Over here (Cairo, Egypt) I pay EGP 250 which is approximately AED 155 for a 512Kb ADSL connection although the market is definitely much smaller than in the UAE. I dont think demand has anything to do with it beacause Im pretty sure that these people know they can get the whole country using broadband if they offer rates like those ragga was talking about in the US.


----------



## juiced (Aug 18, 2004)

The already crappy Etisalat connection is made worse by that proxy.


----------



## AltinD (Jul 15, 2004)

And the response time of the proxy has increased alot recently, obviously due to increased traffic.

Not only the roads are congested now, but even the internet connections. I am really feeling the difference recently, is not only this site that takes time to load, all of them, most of the time.


----------



## ragga (Jan 23, 2005)

I didn't even think of the proxy that etisalat uses.. i just sipmly use remote desktop and login to my work servers here in US (when i am in dubai) and use it simply becuase the connection at work is 100mbit and in uae its around .5mbit... i thikn they should lower rates like Altind_Carnut said they probably will be able to surpass their numbers so they can increase the bandwidth as well...
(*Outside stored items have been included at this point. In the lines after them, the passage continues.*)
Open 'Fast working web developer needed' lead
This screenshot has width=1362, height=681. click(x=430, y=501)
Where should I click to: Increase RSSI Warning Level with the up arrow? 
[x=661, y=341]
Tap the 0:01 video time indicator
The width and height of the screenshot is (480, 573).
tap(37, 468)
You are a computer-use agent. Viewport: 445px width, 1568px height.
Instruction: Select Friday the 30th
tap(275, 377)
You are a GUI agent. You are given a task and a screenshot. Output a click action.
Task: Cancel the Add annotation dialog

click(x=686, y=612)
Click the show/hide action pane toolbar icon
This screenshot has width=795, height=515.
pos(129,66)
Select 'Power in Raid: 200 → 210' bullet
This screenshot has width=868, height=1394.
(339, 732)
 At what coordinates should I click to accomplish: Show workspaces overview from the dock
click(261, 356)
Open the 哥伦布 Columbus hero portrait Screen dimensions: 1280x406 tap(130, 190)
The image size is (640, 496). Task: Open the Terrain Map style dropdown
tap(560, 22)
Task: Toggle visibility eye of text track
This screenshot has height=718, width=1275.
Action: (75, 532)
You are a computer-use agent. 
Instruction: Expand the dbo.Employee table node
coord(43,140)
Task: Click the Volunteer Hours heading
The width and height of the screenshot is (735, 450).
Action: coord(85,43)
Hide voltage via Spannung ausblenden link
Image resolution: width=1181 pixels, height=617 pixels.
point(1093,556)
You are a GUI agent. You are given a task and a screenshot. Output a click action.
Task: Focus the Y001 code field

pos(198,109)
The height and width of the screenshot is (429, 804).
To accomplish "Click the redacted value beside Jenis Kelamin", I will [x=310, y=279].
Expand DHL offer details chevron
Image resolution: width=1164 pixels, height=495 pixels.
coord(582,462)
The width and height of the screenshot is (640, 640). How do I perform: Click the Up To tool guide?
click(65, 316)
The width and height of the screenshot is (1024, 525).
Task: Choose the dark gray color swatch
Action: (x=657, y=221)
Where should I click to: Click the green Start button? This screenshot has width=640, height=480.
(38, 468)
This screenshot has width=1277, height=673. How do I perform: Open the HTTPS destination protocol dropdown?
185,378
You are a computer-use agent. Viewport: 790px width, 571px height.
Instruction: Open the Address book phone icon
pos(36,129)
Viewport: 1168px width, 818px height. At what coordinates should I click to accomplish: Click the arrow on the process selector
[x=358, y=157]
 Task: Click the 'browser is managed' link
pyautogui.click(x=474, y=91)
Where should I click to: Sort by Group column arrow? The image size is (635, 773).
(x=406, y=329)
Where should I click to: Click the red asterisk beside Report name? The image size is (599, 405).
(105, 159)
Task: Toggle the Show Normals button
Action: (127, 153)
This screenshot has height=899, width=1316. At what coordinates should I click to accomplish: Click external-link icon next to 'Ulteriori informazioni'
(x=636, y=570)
hmm we will see what they will do. im sure they will accommodate soon enough.


----------



## Taufiq (Oct 14, 2004)

Bahraini Spirit said:


> Etisalat broadband charges of $543 a month for 2MB


That is a lot for only 2mbps.. compared to prices here in Toronto. In the last week almost everyone has joined in the uproar against Etisalat's 'monopoly'; let's see what happens.


----------



## DUBAI (Aug 24, 2004)

consider yourselves lucky to have it at all.

its far too cheap for what you get, in the uk anyway IMO.

not that i want to pay more, but compare it to other services, like phone calls, its damn good value.


----------



## Qatar4Ever (Feb 3, 2004)

this is a heavy load of BS. Etisalt doesnt need any economies of scale, rules of economic shouldnt apply to compaines like etisalt qtel and the whole bunch. They are monoplies, they either make a whole lot of money, or even more moeny. What costs ?? please, what was etisalts last net income around ?? probably the GDP of a little african country. 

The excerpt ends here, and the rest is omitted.